MD evaluation completed on resident #27 with no new orders noted.
IDCPT meeting held with resident #27 and family to review the plan of care, and ordered fluid restriction being maintained.
All residents that have an ordered fluid restriction have the potential to be affected by the deficient practice.
All resident?s that have an ordered fluid restriction will be reviewed by clinical dietary and nursing staff to assure that needs are met.
Any concerns identified have been corrected per MD orders, care plans, Kardex and MAR
The DON has reviewed/revised the Policy and Procedure in regards to hydration and fluid restrictions to further clarify the ongoing monitoring of fluid intake for those residents on a fluid restriction.

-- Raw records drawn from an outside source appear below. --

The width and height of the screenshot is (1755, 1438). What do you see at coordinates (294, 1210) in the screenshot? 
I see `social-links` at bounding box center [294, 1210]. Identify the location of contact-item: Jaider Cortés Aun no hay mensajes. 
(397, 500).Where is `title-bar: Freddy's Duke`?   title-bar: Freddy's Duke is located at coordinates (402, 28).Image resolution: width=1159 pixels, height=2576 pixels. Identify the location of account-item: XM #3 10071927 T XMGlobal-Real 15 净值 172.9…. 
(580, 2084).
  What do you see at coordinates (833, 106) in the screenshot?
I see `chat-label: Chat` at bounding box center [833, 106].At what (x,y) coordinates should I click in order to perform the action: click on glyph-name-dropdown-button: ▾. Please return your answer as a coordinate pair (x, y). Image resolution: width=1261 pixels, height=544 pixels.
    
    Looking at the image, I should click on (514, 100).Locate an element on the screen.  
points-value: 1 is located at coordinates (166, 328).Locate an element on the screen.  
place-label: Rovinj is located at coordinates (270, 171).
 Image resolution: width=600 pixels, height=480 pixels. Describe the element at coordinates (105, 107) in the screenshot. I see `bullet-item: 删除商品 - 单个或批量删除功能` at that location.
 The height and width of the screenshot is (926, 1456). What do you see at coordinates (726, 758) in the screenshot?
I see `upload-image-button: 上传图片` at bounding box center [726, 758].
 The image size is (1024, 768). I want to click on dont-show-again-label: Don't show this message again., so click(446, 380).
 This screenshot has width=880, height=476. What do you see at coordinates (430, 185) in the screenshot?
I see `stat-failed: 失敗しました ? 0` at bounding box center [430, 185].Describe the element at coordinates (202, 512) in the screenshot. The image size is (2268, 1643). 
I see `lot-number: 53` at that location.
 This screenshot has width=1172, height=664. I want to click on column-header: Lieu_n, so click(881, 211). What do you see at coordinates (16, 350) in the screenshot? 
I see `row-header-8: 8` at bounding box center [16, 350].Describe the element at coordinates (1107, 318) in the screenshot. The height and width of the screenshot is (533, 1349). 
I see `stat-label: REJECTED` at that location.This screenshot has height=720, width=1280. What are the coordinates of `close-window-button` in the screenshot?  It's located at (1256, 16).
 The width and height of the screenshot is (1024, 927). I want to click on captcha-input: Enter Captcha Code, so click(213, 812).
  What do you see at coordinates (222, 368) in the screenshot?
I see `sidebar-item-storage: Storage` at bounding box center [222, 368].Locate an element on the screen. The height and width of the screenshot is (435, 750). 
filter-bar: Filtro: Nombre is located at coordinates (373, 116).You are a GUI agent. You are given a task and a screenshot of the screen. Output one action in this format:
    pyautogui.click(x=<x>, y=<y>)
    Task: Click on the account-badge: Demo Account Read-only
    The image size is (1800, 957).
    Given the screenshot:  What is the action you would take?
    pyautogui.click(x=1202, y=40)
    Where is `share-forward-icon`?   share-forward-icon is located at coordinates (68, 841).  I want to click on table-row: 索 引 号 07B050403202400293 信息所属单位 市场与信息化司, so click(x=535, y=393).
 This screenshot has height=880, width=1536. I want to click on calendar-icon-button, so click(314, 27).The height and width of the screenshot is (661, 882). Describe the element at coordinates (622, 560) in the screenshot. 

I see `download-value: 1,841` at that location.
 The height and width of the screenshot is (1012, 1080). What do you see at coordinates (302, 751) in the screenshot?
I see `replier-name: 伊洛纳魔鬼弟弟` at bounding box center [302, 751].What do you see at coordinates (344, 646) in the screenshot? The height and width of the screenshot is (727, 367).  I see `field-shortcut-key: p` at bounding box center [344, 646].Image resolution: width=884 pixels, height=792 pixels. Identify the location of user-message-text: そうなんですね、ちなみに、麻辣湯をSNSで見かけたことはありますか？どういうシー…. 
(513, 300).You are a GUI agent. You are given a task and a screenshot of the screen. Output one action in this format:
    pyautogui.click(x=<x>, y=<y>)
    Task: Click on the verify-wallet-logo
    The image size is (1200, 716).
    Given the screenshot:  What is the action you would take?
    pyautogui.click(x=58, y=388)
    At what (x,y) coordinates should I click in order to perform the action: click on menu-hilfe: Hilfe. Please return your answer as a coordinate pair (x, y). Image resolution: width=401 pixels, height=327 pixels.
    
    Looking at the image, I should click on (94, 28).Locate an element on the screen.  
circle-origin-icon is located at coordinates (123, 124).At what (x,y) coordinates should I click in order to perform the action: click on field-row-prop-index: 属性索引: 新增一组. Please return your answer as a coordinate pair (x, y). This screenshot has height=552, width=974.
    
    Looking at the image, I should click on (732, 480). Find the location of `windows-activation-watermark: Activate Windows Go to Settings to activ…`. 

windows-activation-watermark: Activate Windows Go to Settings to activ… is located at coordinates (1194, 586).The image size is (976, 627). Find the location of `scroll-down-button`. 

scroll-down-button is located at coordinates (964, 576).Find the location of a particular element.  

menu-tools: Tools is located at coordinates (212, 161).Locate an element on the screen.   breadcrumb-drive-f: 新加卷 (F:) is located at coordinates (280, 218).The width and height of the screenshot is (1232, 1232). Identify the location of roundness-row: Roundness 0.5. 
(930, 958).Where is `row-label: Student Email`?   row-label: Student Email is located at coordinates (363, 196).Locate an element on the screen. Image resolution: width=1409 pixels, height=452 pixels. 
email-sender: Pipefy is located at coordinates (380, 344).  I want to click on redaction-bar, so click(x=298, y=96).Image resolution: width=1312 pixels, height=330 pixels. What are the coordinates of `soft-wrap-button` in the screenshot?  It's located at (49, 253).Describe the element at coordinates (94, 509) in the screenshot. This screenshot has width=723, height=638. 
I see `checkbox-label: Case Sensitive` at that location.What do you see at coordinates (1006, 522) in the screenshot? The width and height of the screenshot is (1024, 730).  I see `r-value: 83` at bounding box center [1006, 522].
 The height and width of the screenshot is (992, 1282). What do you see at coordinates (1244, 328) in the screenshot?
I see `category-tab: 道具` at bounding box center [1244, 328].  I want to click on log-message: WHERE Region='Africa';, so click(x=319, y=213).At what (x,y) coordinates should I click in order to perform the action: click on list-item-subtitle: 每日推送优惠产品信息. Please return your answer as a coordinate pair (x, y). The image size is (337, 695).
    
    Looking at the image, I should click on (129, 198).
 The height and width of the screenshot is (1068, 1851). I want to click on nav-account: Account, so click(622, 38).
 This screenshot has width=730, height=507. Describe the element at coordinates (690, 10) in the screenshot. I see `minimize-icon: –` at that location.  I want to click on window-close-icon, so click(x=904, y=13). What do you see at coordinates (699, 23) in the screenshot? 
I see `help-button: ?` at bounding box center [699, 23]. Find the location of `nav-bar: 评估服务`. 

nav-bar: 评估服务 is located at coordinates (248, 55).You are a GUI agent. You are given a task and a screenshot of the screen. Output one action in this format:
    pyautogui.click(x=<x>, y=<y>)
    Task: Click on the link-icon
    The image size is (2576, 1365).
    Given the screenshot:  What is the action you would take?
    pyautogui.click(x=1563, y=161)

Daily totals of fluids consumed for residents with fluid restrictions will be provided by nursing and reviewed by the IDCPT daily to ensure needs are met.
Nursing and Dietary staff have been educated on the documentation of fluid intake for those residents on a fluid restriction and the ongoing management of said restrictions.
Using a standardized and uniform Quality Assurance audit tool, the Diet Tech/designee will audit all residents with a fluid restriction to assure compliance with the Physician Orders.
Results of these audits will be presented to the Quality Assurance Committee monthly for the first 3 months, then quarterly thereafter.